林近又提笔将纸上画线,延长了出去,虽没写年号但明眼人一看也知道,这预测的是未来房屋价格会越来越高。
钱惟权吃惊的看着纸上的线条越走位置越高,磕巴道:“林东家如此肯定房屋价格还会涨如此多吗?”
林近故作高深的道:“此乃小道尔,这世上之事我所不知者不多矣!”
“咳,咳,咳。”祁青夢闻言被点心噎了一下。
林近赶忙递过去茶水,又给她敲了敲背。
祁青夢喝了口茶才缓过气,没好气的撇了林近一眼。
钱惟权对林近的话显然不信,问道:“林东家莫要玩笑了,可否说说为何会如此估算。”
“钱牙人不妨想想景祐五年与宝元二年发生了什么,在那之前房屋价格又是什么景况。”
钱惟权细细一想猛然道:“西夏,李。。。”停顿一下又接着说,“怪不得以前涨的很快,突然就涨不动了。”
“此并不难猜测,只是无人去如此想罢了。”
林近说的只是简单的经济常识,国家都内乱外患了,房屋价格不回落已经很不错了。
“林东家的意思是?”
林近笑道:“想着置些宅子,钱牙人可愿意来我林家做事?”
“林东家想要开庄宅牙行?”
林近摇摇头,庄宅牙行只是中介,他是要屯房产,两者完全不同。
“我是要置办些宅子,只租不售,钱牙人可明白我的意思?”
钱惟权闻言两眼一亮,问道:“只是不知林东家准备给我开多少薪资?”
林近点点头道:“钱牙人若与我签十年契约,我便许你其中半成份子,薪资与我林家账房一样,一月十五贯。”
钱惟权细细一算,林近给的薪资并没有他此时赚的多,他每月促成几笔交易,月薪也有二十贯以上了,只是他却惦记上这半成份子能有多少。
“不知林东家所言的这半成份子有多少呢?”
林近想了想才道:“我准备拿出三十万贯置房宅,半成便是一万五千贯,钱牙人以为如何?”
钱惟权能在这个行当里混的风生水起,自然也算很精明的一个人,林近给他开的条件并不高。
“林东家如此细算下来,十年之间我还吃着些亏呢!”
林近笑道:“钱牙人须知这份子此时是一万五千贯,十年后也许会变成十五万贯,这完全取决于你经营的是否得当。”

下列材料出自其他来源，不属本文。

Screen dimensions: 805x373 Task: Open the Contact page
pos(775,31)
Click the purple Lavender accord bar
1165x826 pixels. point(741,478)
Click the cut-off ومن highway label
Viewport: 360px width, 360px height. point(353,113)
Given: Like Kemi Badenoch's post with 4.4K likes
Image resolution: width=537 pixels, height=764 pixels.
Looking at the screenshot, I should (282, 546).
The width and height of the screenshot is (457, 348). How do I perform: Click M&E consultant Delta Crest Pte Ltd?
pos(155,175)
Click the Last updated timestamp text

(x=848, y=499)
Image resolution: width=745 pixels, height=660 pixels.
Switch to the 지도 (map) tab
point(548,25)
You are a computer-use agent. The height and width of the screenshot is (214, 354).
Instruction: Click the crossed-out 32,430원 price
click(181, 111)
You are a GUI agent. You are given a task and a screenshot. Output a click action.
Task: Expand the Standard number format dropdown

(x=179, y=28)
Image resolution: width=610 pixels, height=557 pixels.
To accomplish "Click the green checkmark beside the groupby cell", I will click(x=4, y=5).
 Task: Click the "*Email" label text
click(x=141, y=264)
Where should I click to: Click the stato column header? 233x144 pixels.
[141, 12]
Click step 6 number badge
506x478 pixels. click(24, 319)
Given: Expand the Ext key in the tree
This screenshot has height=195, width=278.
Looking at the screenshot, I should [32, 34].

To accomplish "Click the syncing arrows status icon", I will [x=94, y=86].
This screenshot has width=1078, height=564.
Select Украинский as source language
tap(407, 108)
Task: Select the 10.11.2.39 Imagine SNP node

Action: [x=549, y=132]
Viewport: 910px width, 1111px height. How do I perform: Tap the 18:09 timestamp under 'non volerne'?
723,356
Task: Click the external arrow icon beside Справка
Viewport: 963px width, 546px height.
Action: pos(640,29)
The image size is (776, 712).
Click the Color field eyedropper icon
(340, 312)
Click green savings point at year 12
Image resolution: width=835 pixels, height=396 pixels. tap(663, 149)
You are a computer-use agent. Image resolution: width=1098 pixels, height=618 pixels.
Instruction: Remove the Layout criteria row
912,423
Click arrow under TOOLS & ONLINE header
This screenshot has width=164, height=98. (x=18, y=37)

钱惟权闻言陷入了长长的沉思之中,林近也不打扰他独自吃起了点心。
祁青夢看不出为何白送给这个牙人一万五千贯,他还喊自己吃亏,却也并未多言。
林近吃完一块点心才道:“钱牙人,难道还没想明白吗?”
“林东家,这买来宅子,只租不卖又能盈利多少!好一些的房子,一间一年才不过二十贯的租金。”
林近笑道:“二十贯已经很高了,何况宅子价格以后还会涨的更高,十年后你的份子最少翻上一番,而房租同样也会涨上很多的。”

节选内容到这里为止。